Standardization of Values
Except for unusual cases when you intend for the icons to reflect the global differences in ranges of values between the selected variables, the values of the variables should be standardized once to assure within-icon compatibility of value ranges. For example, because the largest value sets the global scaling reference point for the icons, then if there are variables that are in a range of much smaller order, they may not appear in the icon at all, e.g., in a star plot, the rays that represent them will be too short to be visible. See the Icon Plots dialog for more information on the standardization options available for this type of graph.
Applications
Icon plots are generally applicable 1) to situations where you want to find systematic patterns or clusters of observations, and 2) when you want to explore possible complex relationships between several variables. The first type of application is similar to cluster analysis; that is, it can be used to classify observations.
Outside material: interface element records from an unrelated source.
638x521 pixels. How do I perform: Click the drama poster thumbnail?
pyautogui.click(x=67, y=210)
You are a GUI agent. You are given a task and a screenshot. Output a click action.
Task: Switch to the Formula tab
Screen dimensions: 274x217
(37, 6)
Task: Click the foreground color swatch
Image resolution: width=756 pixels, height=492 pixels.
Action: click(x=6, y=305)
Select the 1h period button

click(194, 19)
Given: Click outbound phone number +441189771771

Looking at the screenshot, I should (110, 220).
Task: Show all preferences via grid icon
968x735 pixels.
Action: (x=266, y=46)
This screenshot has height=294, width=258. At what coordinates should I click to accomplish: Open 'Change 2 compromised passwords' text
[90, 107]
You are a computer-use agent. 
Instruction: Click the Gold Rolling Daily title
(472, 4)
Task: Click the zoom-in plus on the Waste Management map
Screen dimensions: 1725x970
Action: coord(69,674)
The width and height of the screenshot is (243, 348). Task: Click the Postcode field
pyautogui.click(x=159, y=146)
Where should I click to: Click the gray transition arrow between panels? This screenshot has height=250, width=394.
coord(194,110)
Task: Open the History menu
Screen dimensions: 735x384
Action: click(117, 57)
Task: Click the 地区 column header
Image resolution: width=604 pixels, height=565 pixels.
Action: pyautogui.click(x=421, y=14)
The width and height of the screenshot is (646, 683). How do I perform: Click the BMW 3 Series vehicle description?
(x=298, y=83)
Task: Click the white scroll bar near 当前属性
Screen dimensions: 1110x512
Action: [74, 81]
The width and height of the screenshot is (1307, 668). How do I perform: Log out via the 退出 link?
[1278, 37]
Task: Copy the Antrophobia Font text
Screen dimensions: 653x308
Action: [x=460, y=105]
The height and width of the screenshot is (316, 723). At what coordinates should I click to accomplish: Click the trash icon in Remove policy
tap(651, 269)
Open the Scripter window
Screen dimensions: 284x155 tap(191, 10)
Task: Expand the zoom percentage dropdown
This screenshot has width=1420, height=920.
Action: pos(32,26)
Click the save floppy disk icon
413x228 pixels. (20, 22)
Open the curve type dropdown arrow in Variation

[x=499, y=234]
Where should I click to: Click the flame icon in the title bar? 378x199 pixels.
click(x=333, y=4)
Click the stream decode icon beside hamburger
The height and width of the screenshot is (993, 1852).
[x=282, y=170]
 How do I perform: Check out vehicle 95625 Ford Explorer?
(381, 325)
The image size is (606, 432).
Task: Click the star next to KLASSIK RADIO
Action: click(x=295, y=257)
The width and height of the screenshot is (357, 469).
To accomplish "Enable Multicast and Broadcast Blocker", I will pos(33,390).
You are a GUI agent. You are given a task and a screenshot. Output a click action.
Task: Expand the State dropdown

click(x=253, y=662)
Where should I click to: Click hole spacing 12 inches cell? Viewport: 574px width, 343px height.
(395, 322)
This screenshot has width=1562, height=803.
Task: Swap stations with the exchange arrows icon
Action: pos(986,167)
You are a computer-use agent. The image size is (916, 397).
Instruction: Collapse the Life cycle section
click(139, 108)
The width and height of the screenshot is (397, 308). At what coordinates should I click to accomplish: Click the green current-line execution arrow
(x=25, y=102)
For example, suppose you studied the personalities of artists, and you recorded the scores for several artists on a number of personality questionnaires. The icon plot may help you determine whether there are natural clusters of artists distinguished by particular patterns of scores on different questionnaires (e.g., you may find that some artists are very creative, undisciplined, and independent, while a second group is particularly intelligent, disciplined, and concerned with publicly acknowledged success).
The second type of application (the exploration of relationships between several variables) is more similar to factor analysis; that is, it can be used to detect which variables tend to "go together." For example, suppose you were studying the structure of people's perception of cars. Several subjects completed detailed questionnaires rating different cars on numerous dimensions. In the data file, the average ratings on each dimension (entered as the variables) for each car (entered as cases or observations) are recorded.
When you now study the Chernoff faces (each face representing the perceptions for one car), it may occur to you that smiling faces tend to have big ears; if price was assigned to the amount of smile and acceleration to the size of ears, then this "discovery" means that fast cars are more expensive. This, of course, is only a simple example; in real-life exploratory data analyses, non-obvious complex relationships between variables may become apparent.